_Problem requirements_
Within the entries below, find the portion that opens with the line containing "The height and width of the screenshot is (320, 569)." and closes with the line containing "At what coordinates should I click to accomplish: Click the". Retype that portion exactly and only.

(Dataset items)

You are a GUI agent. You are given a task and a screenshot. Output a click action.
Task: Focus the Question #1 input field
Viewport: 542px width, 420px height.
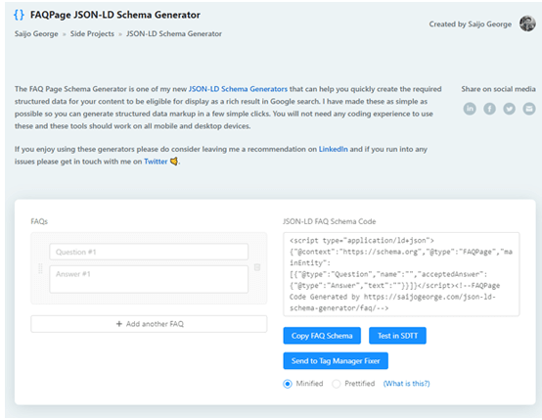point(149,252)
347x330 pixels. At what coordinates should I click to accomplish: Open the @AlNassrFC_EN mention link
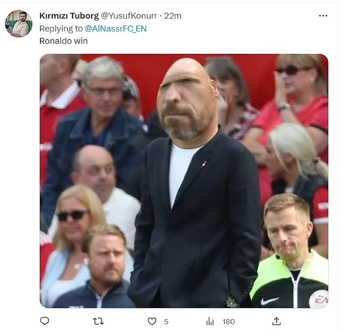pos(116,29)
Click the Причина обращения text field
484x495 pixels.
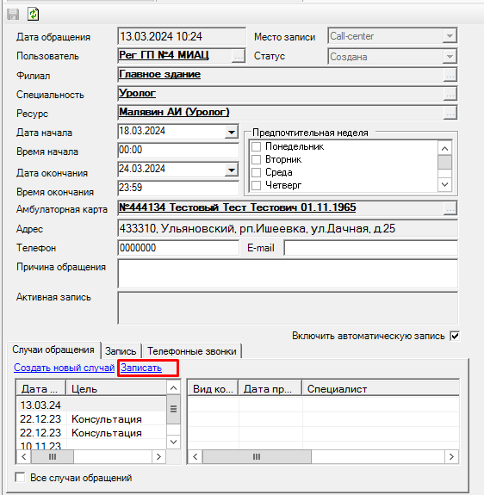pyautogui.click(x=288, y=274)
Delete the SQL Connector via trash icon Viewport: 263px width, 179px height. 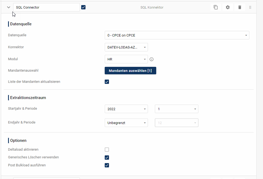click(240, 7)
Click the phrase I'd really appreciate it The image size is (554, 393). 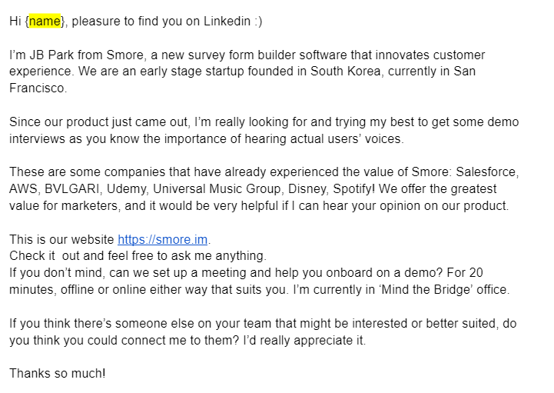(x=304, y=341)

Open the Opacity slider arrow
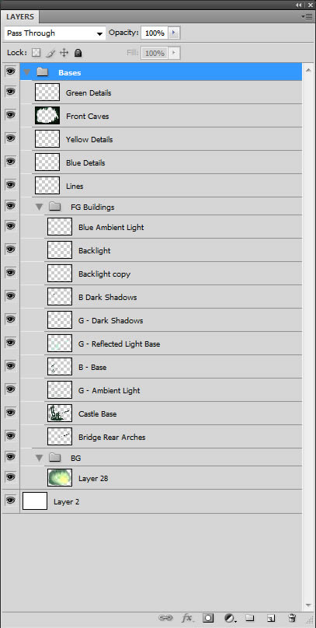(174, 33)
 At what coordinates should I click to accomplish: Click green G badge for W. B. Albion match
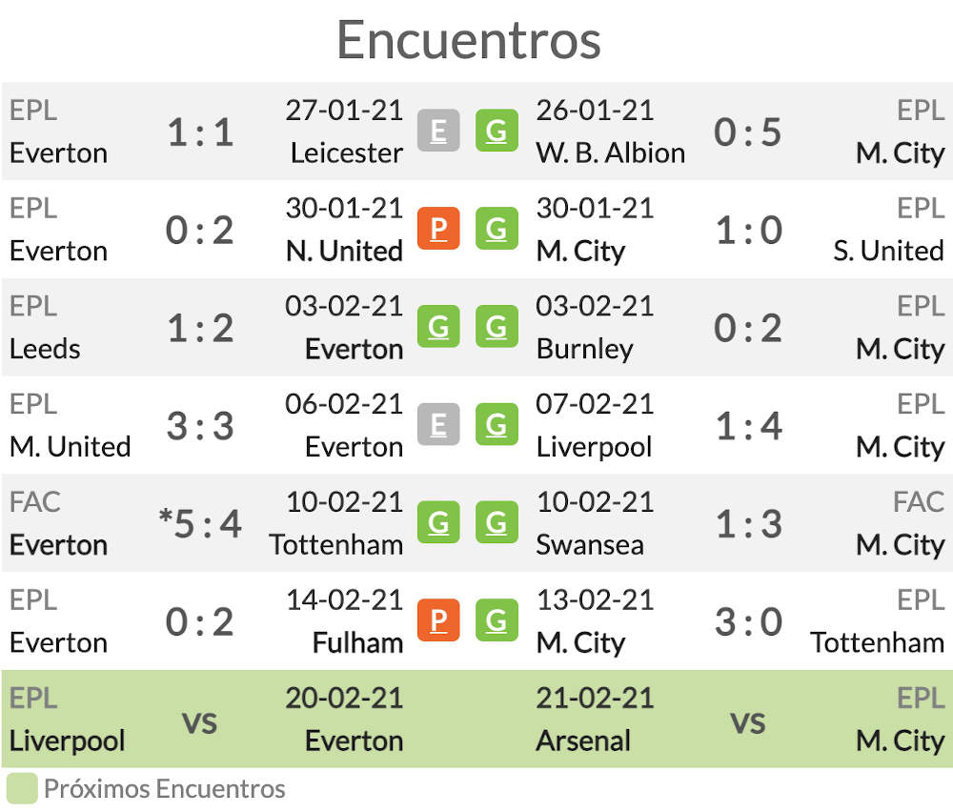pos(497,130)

--

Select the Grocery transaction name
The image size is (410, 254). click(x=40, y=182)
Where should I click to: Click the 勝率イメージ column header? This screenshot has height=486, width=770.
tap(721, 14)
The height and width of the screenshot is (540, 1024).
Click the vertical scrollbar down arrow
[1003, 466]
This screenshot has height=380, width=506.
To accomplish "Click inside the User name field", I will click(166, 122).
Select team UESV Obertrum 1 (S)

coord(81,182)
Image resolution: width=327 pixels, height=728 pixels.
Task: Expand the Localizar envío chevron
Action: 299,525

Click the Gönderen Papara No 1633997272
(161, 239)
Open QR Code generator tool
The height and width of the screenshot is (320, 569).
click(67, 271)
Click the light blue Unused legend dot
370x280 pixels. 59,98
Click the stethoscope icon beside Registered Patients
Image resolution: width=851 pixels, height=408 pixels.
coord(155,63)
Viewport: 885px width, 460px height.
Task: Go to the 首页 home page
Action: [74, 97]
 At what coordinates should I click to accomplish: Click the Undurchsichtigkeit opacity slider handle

* * *

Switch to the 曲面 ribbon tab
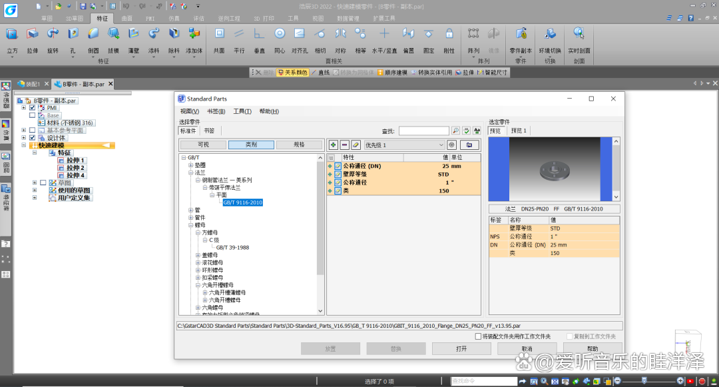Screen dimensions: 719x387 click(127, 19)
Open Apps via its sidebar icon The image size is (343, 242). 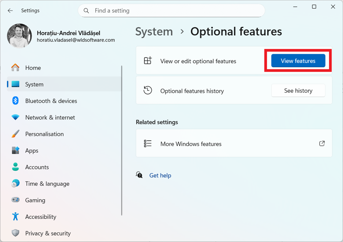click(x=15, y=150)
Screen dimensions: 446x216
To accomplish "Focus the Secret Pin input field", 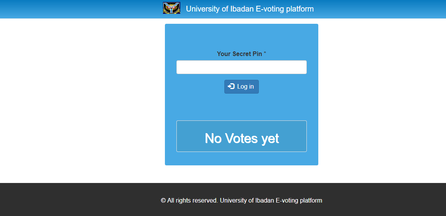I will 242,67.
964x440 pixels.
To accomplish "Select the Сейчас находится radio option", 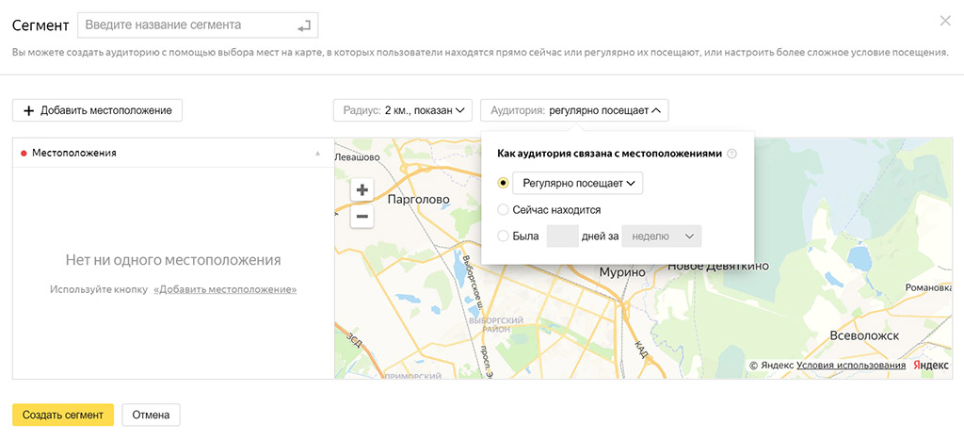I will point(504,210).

_Exercise solution_
The height and width of the screenshot is (320, 569).
click(67, 271)
Click the light blue Unused legend dot
370x280 pixels. 59,98
Click the stethoscope icon beside Registered Patients
Image resolution: width=851 pixels, height=408 pixels.
coord(155,63)
Viewport: 885px width, 460px height.
Task: Go to the 首页 home page
Action: [74, 97]
 At what coordinates should I click to accomplish: Click the Undurchsichtigkeit opacity slider handle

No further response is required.